Historique
Franchement déçu par le P-59 et ses performances très médiocres, l'USAAF se tourne vers Lockheed pour concevoir un avion de chasse propulsé par un unique réacteur Halford H-1B. Celui-ci accepte et initie le projet L-140, une extrapolation du L-133 abandonné quelques années plus tôt. L'USAAF accepte le projet en juin 1943 et passe un contrat en octobre 1943, avec une redoutable contrainte : le prototype doit voler dans 180 jours, exigence due à l'apparition du Me-262.
L'équipe placée sous la direction de Clarence "Kelly" Johnson, les fameux "Skunks Works", se met au travail dans le plus grand secret et réussit son pari. Le XP-80 "Lulu Belle" fait ses premiers essais au sol après 143 jours, en décembre 1943, mais un problème technique dû au réacteur endommage le prototype. Le premier vol a lieu le 8 janvier 1944 aux mains de Milo Burcham, vol au cours duquel il n'hésite pas à se lancer dans des acrobaties à faible altitude ! Il sera le premier avion américain à dépasser les 800 km/h en palier au cours des essais.
Le L-141, développé comme solution de rechange alors qu'Allison rencontrait des problèmes avec la mise au point du réacteur H-1B, est un P-80 agrandi et conçu autour du General Electric I-40, le futur J33 construit par Allison. Celui-ci a donné naissance à 2 prototypes. Le monoplace, nommé "Grey Ghost" du fait de sa peinture grise, a volé le 10 juin 1944. Le biplace, surnommé "Silver Ghost" en raison de son absence de livrée, en août. On se rendit rapidement compte que la peinture altérait les performances et on opta pour la fameuse livrée "alu" caractéristique du début de la guerre froide. Les essais menés avec les bidons en bout d'ailes montrent que ceux-ci n'ont aucune incidence sur la trainée.

[CONSIGNE A]
D'après le texte fourni, à quelle date le XP-80 « Lulu Belle » a-t-il effectué son premier vol ?

[DONNÉES FOURNIES]
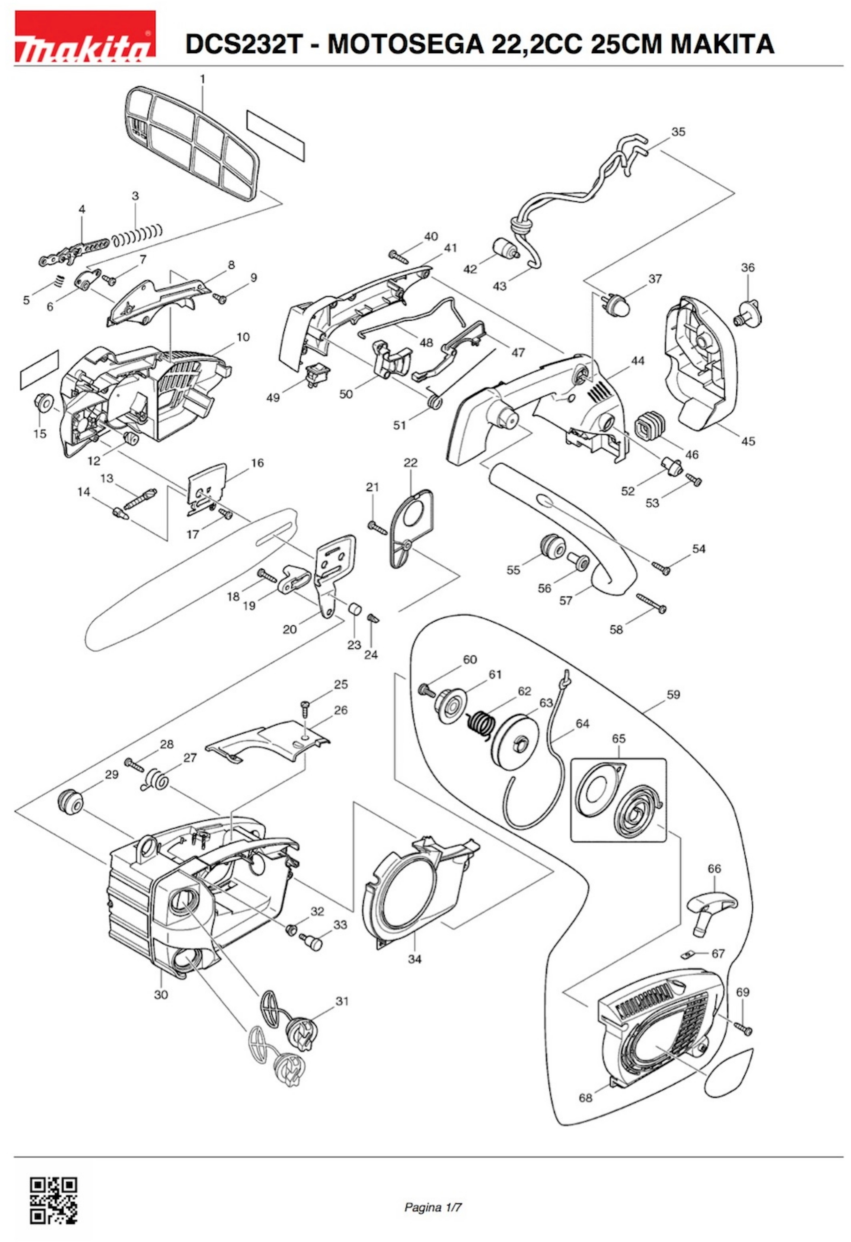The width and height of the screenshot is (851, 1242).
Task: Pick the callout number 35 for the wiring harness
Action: [x=678, y=132]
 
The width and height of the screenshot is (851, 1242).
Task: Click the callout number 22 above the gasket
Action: [x=411, y=463]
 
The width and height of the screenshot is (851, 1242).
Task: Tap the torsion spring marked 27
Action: [x=158, y=781]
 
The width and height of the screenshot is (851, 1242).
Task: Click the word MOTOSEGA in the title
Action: [x=405, y=44]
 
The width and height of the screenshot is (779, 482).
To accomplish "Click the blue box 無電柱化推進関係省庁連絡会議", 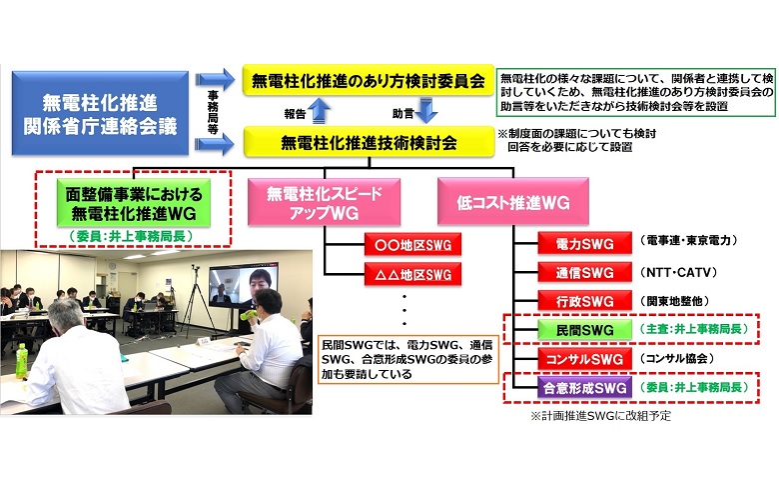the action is coord(100,113).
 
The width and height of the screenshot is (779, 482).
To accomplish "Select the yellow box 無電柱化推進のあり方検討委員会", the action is coord(368,80).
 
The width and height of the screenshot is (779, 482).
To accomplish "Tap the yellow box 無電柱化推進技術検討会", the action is coord(369,142).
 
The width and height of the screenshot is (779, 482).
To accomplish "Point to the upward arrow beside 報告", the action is coord(321,110).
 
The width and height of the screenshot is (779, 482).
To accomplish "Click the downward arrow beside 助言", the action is coord(426,110).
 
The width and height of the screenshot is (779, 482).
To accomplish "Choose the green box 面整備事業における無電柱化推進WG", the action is coord(134,203).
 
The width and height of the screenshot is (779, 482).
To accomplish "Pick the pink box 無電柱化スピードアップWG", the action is coord(324,202).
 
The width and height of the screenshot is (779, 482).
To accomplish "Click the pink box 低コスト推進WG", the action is coord(513,201).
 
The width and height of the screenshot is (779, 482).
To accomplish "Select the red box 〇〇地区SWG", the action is coord(412,245).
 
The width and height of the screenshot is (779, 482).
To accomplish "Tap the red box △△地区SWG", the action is coord(412,274).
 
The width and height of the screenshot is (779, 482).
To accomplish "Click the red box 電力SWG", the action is coord(584,244).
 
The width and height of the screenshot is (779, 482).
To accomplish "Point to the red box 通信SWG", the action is coord(584,273).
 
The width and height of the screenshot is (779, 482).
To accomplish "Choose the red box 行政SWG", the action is coord(584,301).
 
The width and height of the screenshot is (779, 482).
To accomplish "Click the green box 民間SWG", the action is coord(584,330).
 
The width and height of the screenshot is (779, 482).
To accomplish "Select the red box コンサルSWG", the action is coord(584,359).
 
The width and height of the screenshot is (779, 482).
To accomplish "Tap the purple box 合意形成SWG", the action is coord(584,387).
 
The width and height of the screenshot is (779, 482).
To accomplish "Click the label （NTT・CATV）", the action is coord(679,273).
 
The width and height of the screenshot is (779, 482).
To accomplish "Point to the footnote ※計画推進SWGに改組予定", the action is coord(601,416).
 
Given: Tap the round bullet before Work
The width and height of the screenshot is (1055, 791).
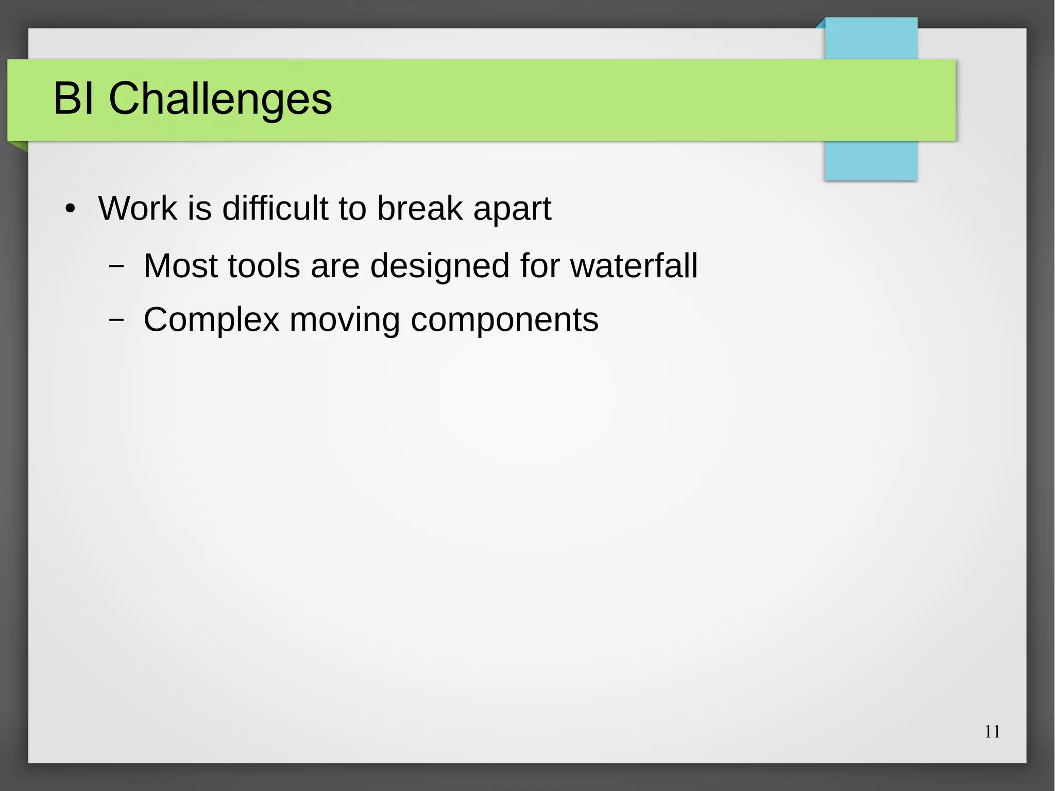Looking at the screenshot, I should (x=70, y=209).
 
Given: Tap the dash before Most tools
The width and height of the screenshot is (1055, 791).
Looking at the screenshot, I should (x=116, y=266).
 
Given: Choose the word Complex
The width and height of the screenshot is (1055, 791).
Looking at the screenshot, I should (x=211, y=321).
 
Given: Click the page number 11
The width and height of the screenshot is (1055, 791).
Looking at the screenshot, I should (x=992, y=732).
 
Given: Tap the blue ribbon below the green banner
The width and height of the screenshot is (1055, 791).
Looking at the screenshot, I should (x=871, y=161).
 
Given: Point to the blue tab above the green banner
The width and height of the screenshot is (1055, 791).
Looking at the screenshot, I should (x=871, y=38).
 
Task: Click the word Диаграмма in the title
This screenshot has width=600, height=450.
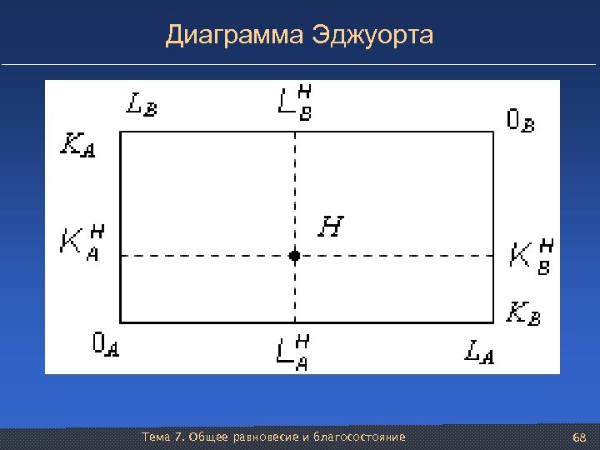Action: [234, 35]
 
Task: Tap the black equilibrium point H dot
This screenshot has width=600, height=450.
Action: [294, 256]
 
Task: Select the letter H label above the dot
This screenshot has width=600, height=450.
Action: [332, 226]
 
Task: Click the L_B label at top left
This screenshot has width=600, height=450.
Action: [141, 104]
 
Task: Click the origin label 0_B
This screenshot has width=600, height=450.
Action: [521, 121]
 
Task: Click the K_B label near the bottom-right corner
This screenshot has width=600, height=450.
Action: [524, 314]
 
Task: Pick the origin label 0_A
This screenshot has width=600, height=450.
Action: [106, 344]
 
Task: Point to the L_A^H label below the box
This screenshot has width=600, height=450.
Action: [294, 349]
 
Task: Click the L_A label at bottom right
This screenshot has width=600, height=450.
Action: [480, 352]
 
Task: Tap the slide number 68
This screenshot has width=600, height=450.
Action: [579, 438]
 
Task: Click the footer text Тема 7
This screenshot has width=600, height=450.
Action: [164, 438]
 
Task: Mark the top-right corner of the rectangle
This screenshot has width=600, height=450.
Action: [493, 132]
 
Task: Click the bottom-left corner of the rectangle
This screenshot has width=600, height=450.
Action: [121, 322]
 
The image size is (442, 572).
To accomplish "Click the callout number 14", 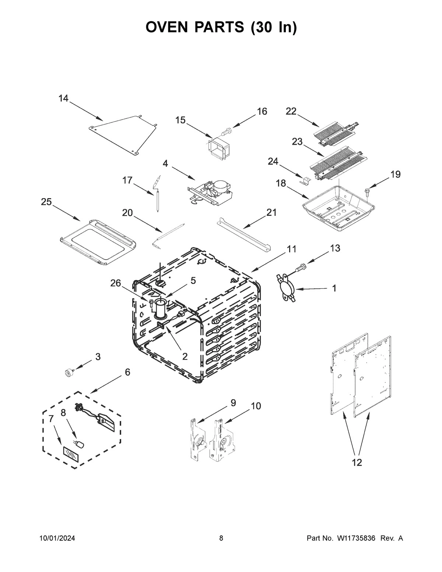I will pos(63,98).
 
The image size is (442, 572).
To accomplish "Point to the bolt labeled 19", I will pos(367,191).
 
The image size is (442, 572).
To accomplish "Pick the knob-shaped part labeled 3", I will pos(68,373).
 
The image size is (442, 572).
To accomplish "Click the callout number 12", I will pos(357,463).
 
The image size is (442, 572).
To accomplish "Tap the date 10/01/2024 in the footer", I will pos(57,538).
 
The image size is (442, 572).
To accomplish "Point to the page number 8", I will pos(221,538).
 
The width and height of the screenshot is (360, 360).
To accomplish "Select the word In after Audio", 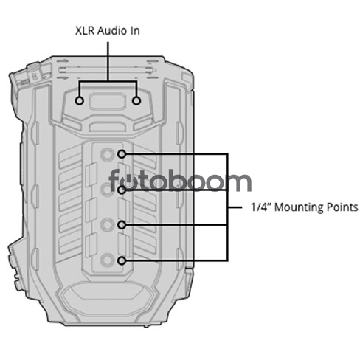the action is pos(134,31).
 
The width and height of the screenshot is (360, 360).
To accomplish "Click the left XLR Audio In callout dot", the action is pos(79,100).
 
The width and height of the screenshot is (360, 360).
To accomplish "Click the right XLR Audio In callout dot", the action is pos(136,100).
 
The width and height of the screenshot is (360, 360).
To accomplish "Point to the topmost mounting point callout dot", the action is pos(122,154).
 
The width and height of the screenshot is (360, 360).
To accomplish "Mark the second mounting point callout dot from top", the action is pos(122,190).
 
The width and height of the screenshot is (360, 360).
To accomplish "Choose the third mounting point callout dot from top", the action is pos(122,225).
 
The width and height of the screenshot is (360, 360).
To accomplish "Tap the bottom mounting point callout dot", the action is pos(122,260).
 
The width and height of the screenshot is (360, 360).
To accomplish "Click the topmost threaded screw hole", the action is pos(107,154).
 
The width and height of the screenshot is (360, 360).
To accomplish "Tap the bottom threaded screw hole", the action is pos(107,260).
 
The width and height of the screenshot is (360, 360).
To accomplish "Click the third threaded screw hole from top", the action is pos(107,224).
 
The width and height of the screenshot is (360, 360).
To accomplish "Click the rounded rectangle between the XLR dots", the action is pos(108,101).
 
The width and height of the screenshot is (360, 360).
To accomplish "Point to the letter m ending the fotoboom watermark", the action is pos(238,182).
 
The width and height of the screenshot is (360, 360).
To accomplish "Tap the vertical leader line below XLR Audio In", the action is pos(108,61).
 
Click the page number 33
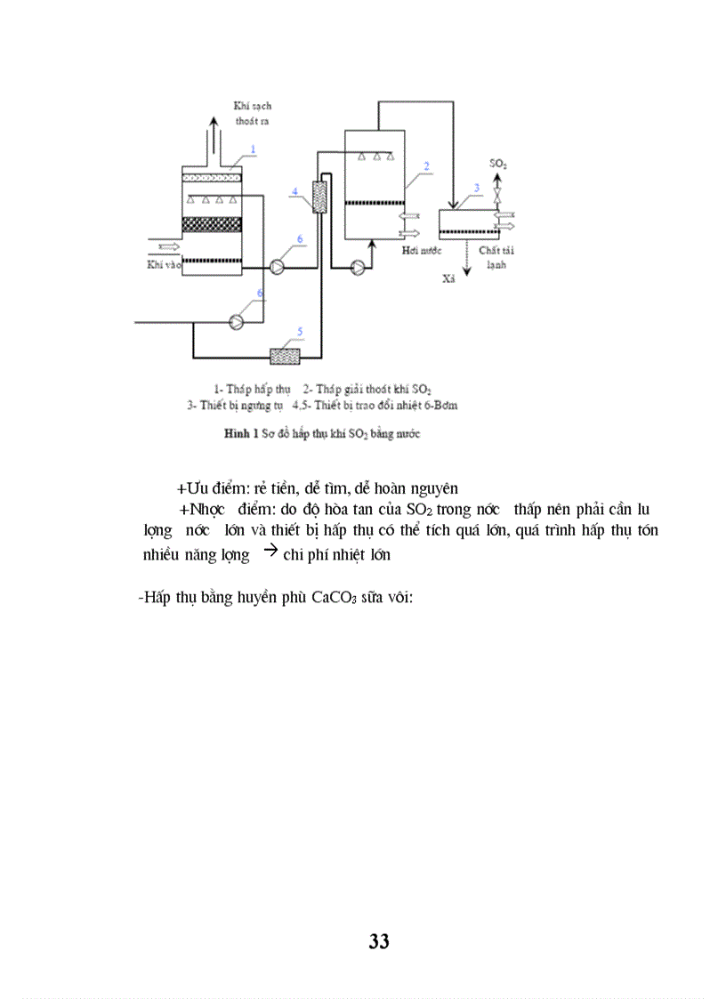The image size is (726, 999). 378,941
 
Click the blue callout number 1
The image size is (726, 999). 253,148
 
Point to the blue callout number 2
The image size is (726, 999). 427,165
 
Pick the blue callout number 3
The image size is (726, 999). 477,188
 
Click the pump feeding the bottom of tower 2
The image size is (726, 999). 358,266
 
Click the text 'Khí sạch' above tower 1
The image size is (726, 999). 246,106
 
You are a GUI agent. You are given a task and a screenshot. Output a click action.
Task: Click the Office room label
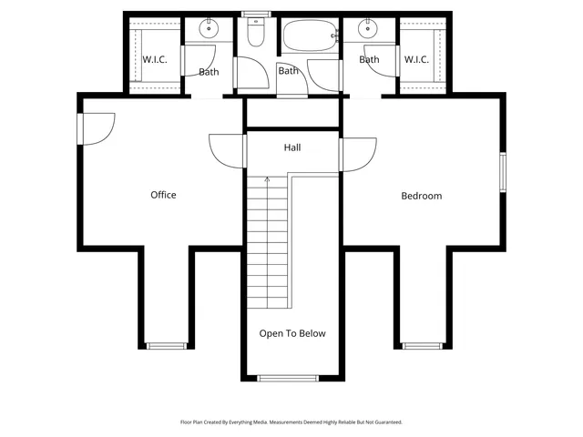click(x=163, y=195)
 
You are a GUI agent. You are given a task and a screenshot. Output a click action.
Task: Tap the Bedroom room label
click(x=422, y=196)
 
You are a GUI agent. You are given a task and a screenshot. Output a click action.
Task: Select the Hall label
click(x=292, y=147)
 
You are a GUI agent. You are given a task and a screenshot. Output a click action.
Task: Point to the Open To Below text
click(x=292, y=334)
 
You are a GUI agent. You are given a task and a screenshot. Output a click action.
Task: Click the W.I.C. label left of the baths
click(x=154, y=60)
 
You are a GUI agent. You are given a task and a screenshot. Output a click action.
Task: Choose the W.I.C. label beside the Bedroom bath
click(x=416, y=60)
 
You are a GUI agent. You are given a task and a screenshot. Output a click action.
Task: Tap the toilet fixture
click(x=256, y=35)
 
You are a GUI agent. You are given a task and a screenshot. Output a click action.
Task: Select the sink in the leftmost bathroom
click(x=210, y=29)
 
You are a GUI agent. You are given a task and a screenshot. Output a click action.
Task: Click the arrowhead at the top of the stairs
click(x=268, y=180)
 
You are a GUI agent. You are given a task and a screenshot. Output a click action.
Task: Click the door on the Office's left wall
click(x=96, y=127)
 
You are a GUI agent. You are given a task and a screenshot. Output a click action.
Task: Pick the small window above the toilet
click(x=255, y=13)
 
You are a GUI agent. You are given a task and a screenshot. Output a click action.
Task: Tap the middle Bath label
click(x=289, y=71)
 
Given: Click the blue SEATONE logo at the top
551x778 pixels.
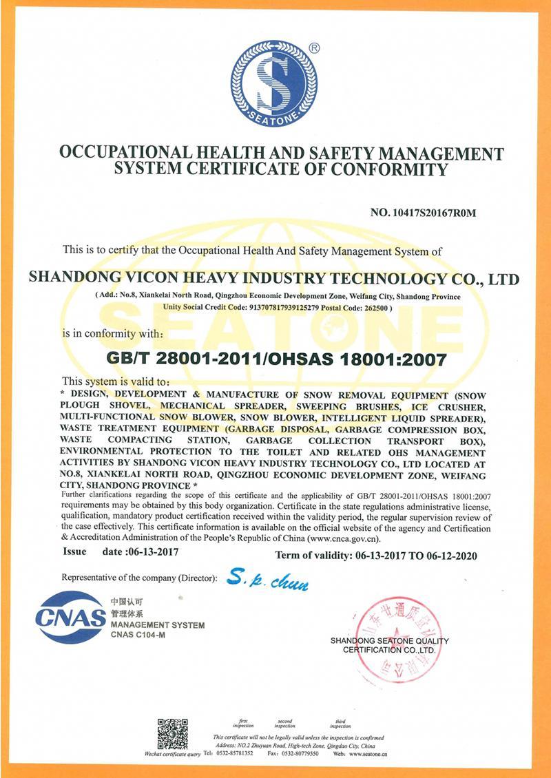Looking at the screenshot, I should tap(273, 83).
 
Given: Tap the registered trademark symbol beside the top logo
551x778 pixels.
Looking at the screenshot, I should tap(314, 48).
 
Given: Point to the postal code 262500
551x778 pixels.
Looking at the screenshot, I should tap(372, 308).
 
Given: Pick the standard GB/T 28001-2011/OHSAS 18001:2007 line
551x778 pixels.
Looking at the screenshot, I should tap(276, 358).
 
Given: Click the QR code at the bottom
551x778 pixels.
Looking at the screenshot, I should tap(172, 733).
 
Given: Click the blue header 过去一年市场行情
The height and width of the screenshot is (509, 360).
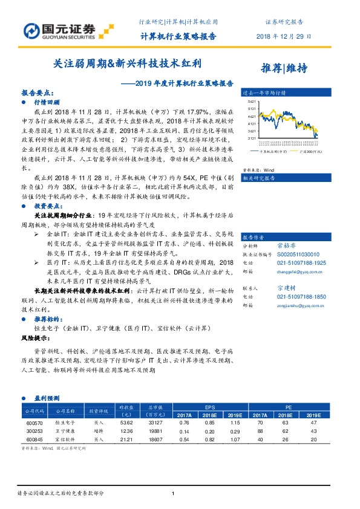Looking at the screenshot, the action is tap(264, 94).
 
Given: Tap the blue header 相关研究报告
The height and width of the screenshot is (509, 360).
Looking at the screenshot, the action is tap(259, 179).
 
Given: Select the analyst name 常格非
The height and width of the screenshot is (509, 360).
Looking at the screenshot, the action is tap(303, 247).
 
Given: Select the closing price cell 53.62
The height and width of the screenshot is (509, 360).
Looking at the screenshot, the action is tap(125, 423).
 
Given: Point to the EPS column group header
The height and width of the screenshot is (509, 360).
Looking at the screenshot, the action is tap(210, 408).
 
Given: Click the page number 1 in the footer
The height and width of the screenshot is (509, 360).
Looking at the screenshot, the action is tap(173, 494).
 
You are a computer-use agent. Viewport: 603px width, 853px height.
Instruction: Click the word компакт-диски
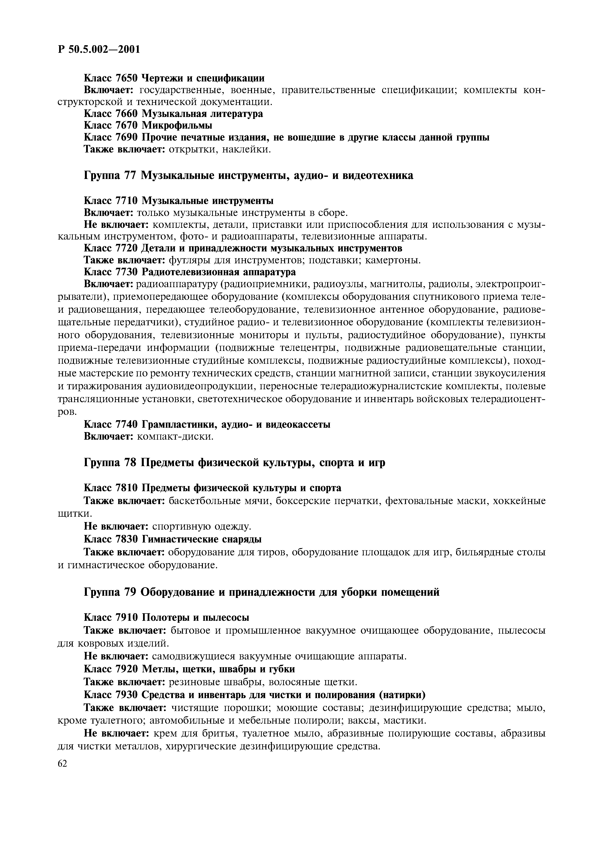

[CONSIGNE B]
Dans les enregistrements, réécrivez s'il vous plaît le passage qui va de la ligne contenant « Task: Click the origin label 0_B » jusqu'à celle contenant « Action: [579, 438] », incluses, en renommant « screenshot » en « capture ». Ne modifiez rien d'autre.

[RÉPONSE ATTENDUE A]
Le 8 janvier 1944, aux mains de Milo Burcham.

[RÉPONSE ATTENDUE B]
Task: Click the origin label 0_B
This capture has width=600, height=450.
Action: [521, 121]
 
Task: Click the K_B label near the bottom-right corner
This capture has width=600, height=450.
Action: [524, 314]
 
Task: Pick the origin label 0_A
This capture has width=600, height=450.
Action: [106, 344]
 
Task: Point to the L_A^H label below the box
This capture has width=600, height=450.
Action: [294, 349]
 
Task: Click the L_A label at bottom right
This capture has width=600, height=450.
Action: [480, 352]
 
Task: Tap the slide number 68
This capture has width=600, height=450.
Action: [579, 438]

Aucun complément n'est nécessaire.